■ **Data on locating visible targets**:

↓↓↓

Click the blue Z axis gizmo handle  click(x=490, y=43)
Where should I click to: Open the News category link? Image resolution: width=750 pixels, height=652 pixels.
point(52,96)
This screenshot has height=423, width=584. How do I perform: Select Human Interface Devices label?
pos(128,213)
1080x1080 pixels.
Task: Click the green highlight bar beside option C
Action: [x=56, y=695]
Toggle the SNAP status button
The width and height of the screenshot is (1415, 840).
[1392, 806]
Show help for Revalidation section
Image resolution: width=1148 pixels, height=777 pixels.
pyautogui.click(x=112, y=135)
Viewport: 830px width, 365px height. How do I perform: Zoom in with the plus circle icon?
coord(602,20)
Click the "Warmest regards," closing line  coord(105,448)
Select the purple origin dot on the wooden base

↑↑↑

■ **What you are asked to do**:
Rename "Image resolution" to "Screen resolution" everywhere in the listing, and reproduce the rest of the listing unchanged.

■ **Correct answer**:
Click the blue Z axis gizmo handle  click(x=490, y=43)
Where should I click to: Open the News category link? Screen resolution: width=750 pixels, height=652 pixels.
point(52,96)
This screenshot has height=423, width=584. How do I perform: Select Human Interface Devices label?
pos(128,213)
1080x1080 pixels.
Task: Click the green highlight bar beside option C
Action: [x=56, y=695]
Toggle the SNAP status button
The width and height of the screenshot is (1415, 840).
[1392, 806]
Show help for Revalidation section
Screen resolution: width=1148 pixels, height=777 pixels.
pyautogui.click(x=112, y=135)
Viewport: 830px width, 365px height. How do I perform: Zoom in with the plus circle icon?
coord(602,20)
Click the "Warmest regards," closing line  coord(105,448)
Select the purple origin dot on the wooden base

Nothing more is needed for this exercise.